La Frontière de l'aube, de Philippe Garrel
Le film le plus beau, le plus hanté de Philippe Garrel ? Totalement.
Dans Rue fontaine (on va y revenir), Jean-Pierre Léaud glisse, dans un café, à Philippe Garrel : « Méfiez-vous de la douceur des choses ».
La Frontière de l'aube est l'histoire éternelle d'Orphée et Eurydice revue par le cinéma de Dreyer et de Murnau. François, un jeune photographe (Louis Garrel) vit une passion avec Carole (Laura Smet), une actrice de cinéma connue alcoolique et autodestructrice. Internée, Carole subit des électrochocs. François prend ses distances avec elle. Carole se suicide. François rencontre alors Eve (Clémentine Poidatz), jeune fille fragile de bonne famille. Celle-ci lui propose le repos du guerrier : un mariage stabilisant, la paternité, le monde des adultes, une rationalité qu'il croit désirer. Va-t-il se caser dans le monde de la bourgeoisie ? Tout se complique avec le retour de Carole en fantôme (pas comme dans les films de genre, merci Garrel) s'adressant à François : « Nous nous aimons dans l'éternité – C'est toi que j'aime, lui, répond-t-il – Rejoins-moi, maintenant ».

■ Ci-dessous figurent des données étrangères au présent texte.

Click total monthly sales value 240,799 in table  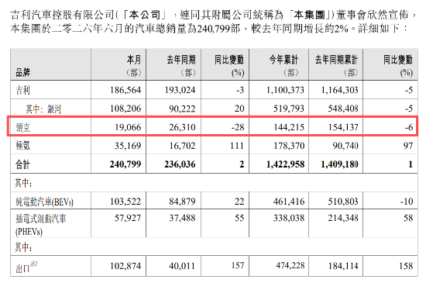pyautogui.click(x=125, y=164)
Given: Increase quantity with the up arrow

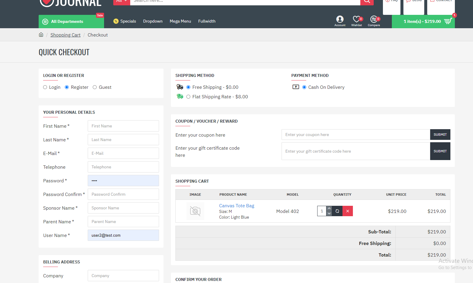Looking at the screenshot, I should (329, 208).
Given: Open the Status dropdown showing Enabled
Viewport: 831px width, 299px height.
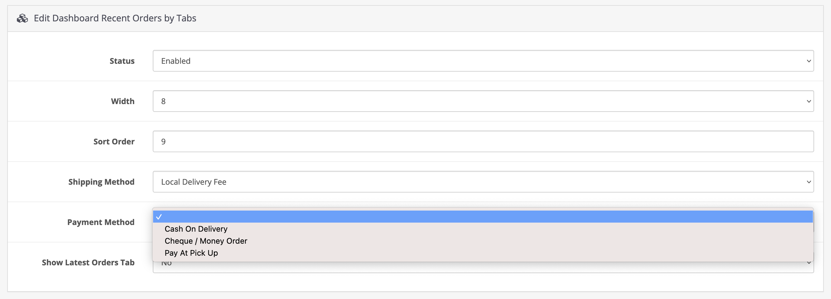Looking at the screenshot, I should [x=483, y=61].
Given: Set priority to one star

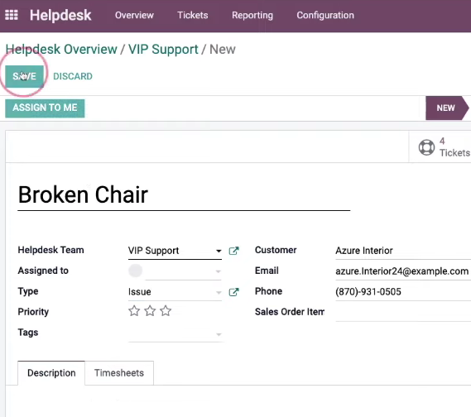Looking at the screenshot, I should [134, 311].
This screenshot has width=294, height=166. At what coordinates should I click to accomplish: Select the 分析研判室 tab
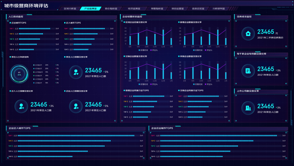tap(218, 9)
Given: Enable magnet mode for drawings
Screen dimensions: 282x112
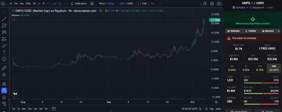Looking at the screenshot, I should [x=4, y=84].
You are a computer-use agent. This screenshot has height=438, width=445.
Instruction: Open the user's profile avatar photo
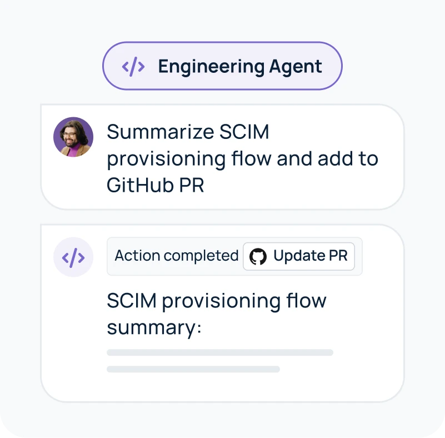click(73, 137)
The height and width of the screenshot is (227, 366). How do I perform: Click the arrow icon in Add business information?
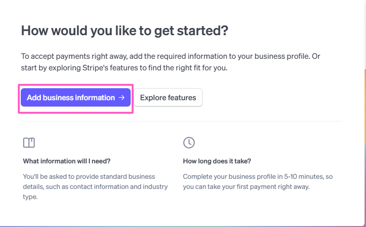coord(122,97)
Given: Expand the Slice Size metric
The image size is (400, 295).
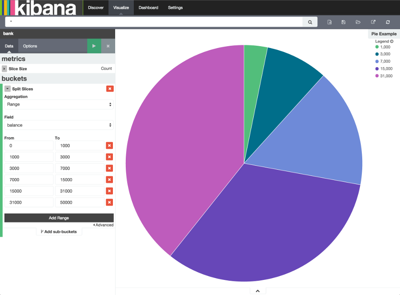Looking at the screenshot, I should pyautogui.click(x=6, y=68).
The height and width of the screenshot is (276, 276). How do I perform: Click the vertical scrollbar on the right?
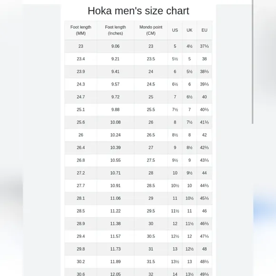[252, 61]
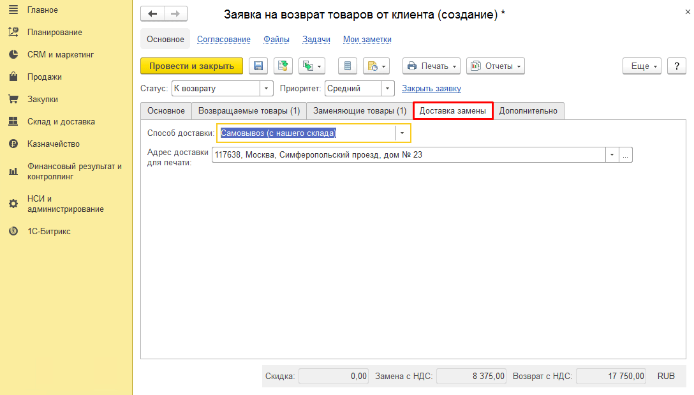Click the Адрес доставки input field
The height and width of the screenshot is (395, 694).
tap(408, 155)
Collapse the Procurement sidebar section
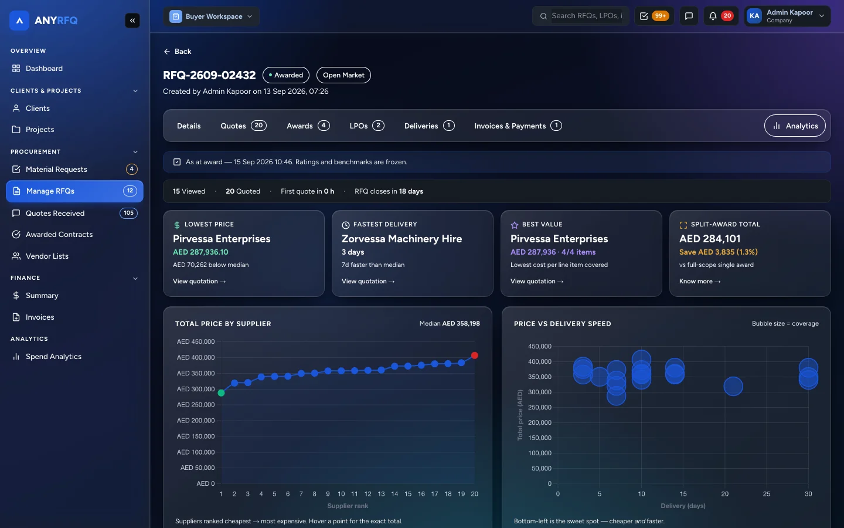Image resolution: width=844 pixels, height=528 pixels. point(135,152)
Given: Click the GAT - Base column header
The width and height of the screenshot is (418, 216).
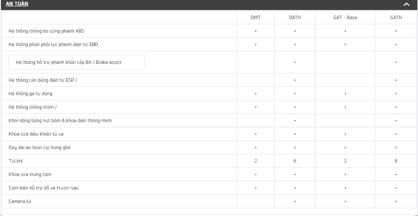Looking at the screenshot, I should click(345, 18).
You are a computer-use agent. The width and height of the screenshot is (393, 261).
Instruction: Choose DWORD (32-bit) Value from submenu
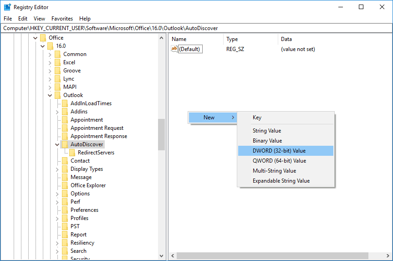[x=279, y=151]
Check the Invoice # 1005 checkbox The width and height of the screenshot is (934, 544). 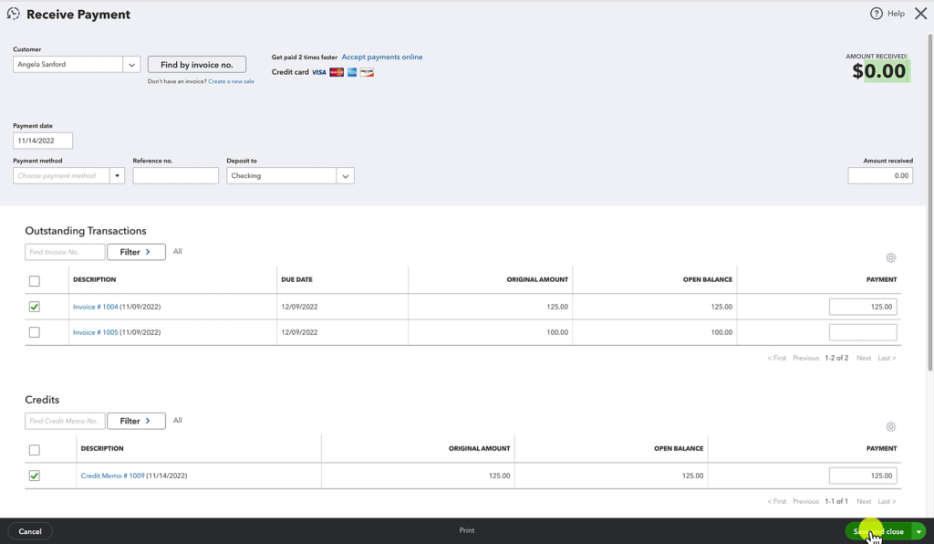(35, 332)
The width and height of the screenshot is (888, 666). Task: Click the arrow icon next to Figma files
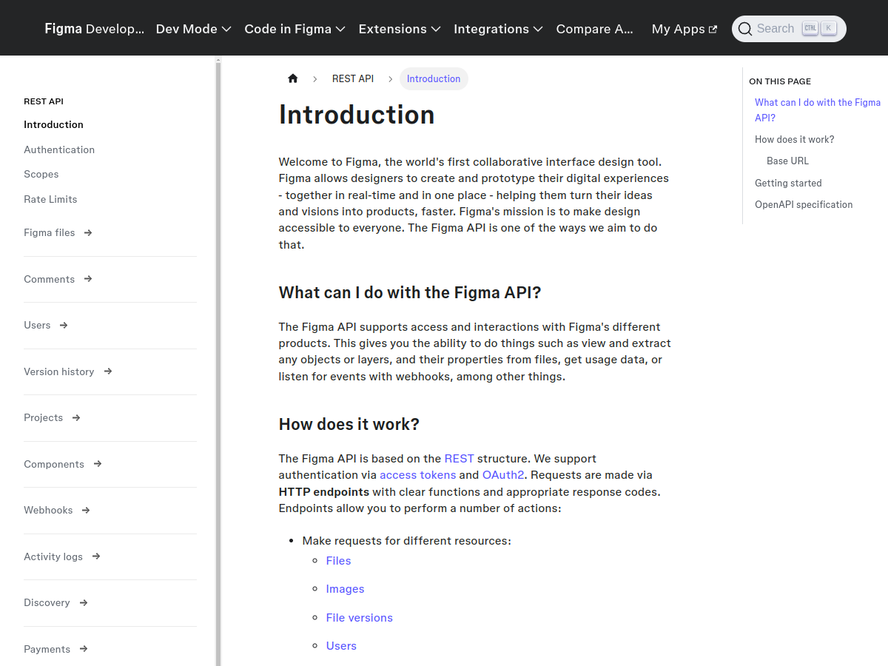coord(90,232)
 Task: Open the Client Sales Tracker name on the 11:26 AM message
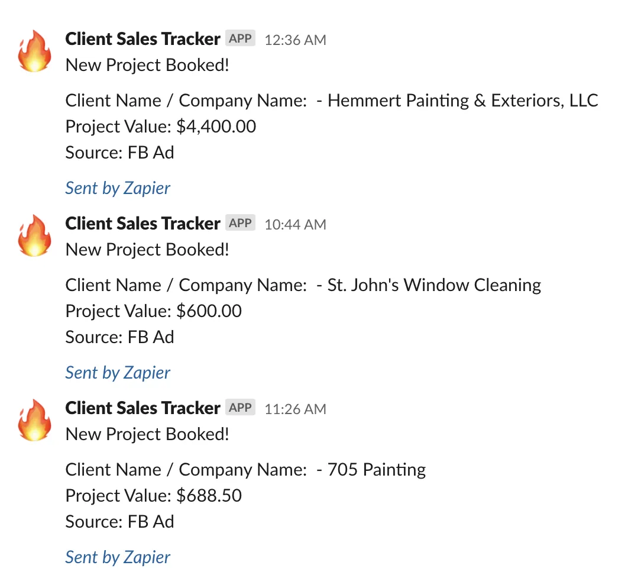pyautogui.click(x=143, y=408)
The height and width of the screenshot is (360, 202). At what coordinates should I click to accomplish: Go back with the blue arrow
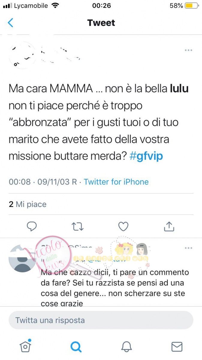coord(10,23)
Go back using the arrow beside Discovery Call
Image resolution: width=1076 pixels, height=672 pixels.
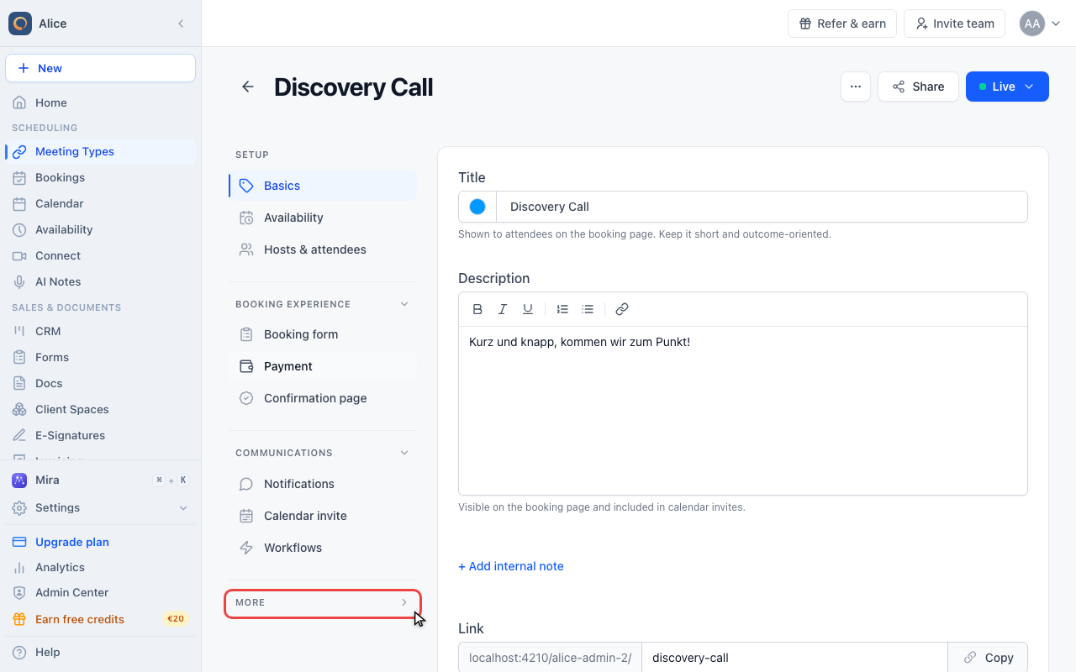(248, 87)
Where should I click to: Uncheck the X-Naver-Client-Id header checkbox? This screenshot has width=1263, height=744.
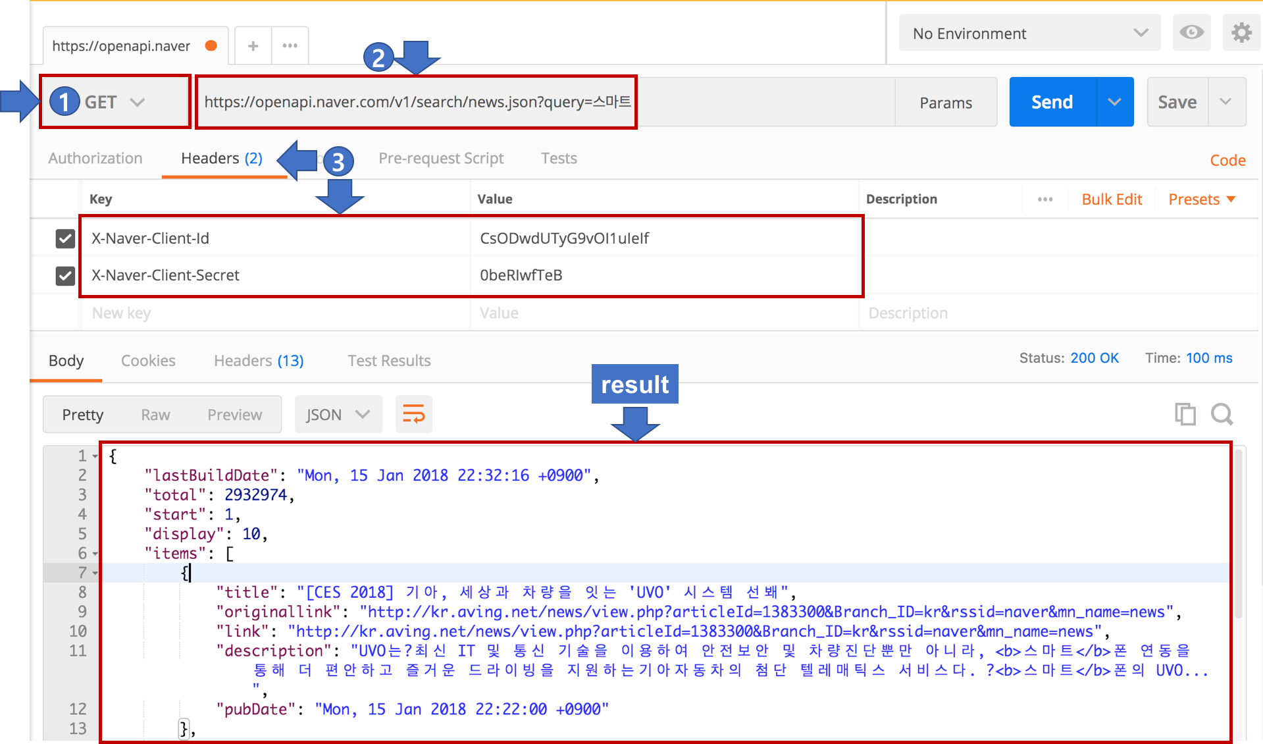[x=65, y=238]
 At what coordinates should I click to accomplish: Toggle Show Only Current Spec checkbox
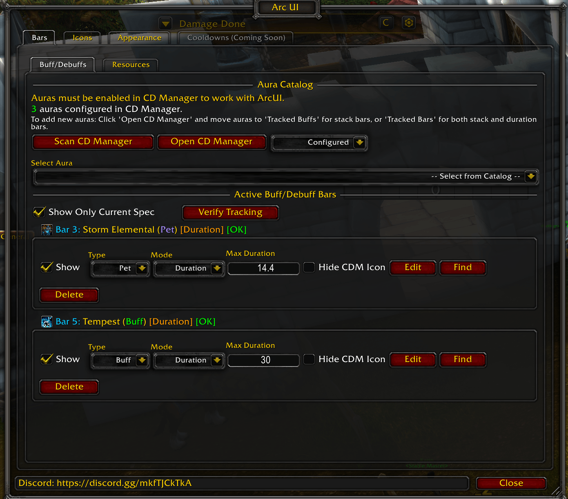[x=39, y=212]
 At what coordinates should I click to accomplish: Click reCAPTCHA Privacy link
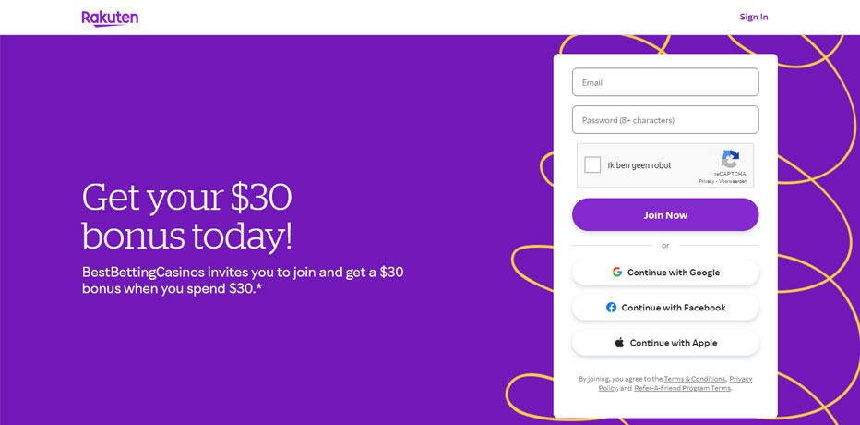(707, 181)
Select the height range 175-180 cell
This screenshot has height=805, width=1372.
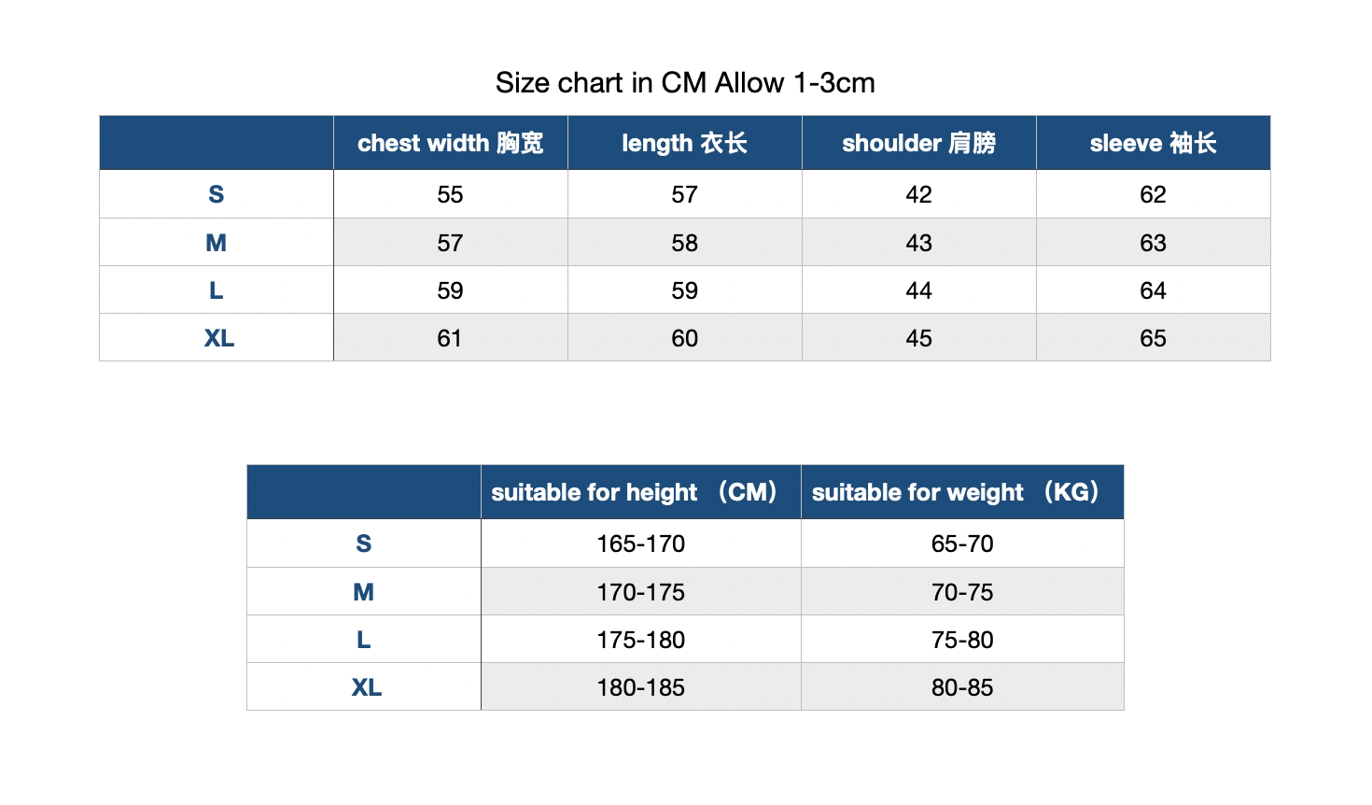coord(640,640)
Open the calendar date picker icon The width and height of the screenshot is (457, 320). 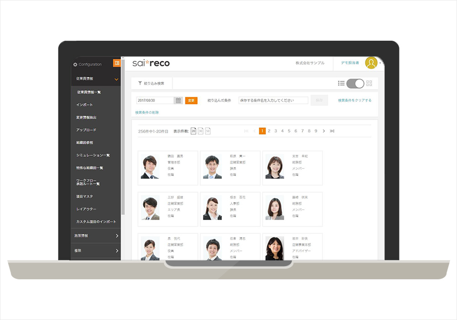click(x=178, y=101)
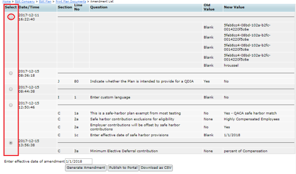Click the Old Value column header
The width and height of the screenshot is (296, 174).
pyautogui.click(x=209, y=7)
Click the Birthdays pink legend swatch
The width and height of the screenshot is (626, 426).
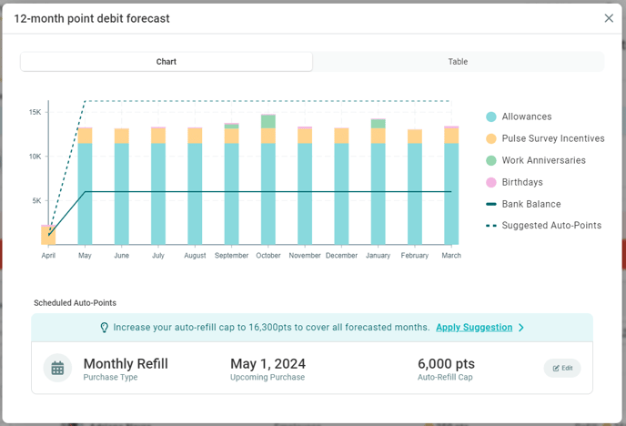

La Frontière de l'aube est filmé (spectre compris) dans un noir et blanc épousant le style particulier des grands films muets des années vingt : fermeture à l'iris, ellipses, contrastes sur les corps dus à l'orthochromatique, gros plans et très gros plans à l'impact plus importants que les dialogues d'un récit.
Bien, bien, c'est du Garrel. Oui, oui, mais un Garrel qui se déploie comme une poupée russe. Revenons à l'icône de la Nouvelle Vague, Jean Seberg (Patricia Franchini dans À bout de souffle) a fait rêver les mecs et les filles des sixties. Les filles portaient sa coupe de cheveux, ses lunettes noires en disant « Cest kwaaoa un dégueulasse ? » Jean Seberg, quant à elle, va utiliser sa célébrité pour défendre la cause politique des Black Panther. Poursuivie par le FBI, elle sombre dans l'alcool et la drogue. Philippe Garrel n'a pas oublié Patricia. En 1974, il tourne avec elle Les Hautes solitudes.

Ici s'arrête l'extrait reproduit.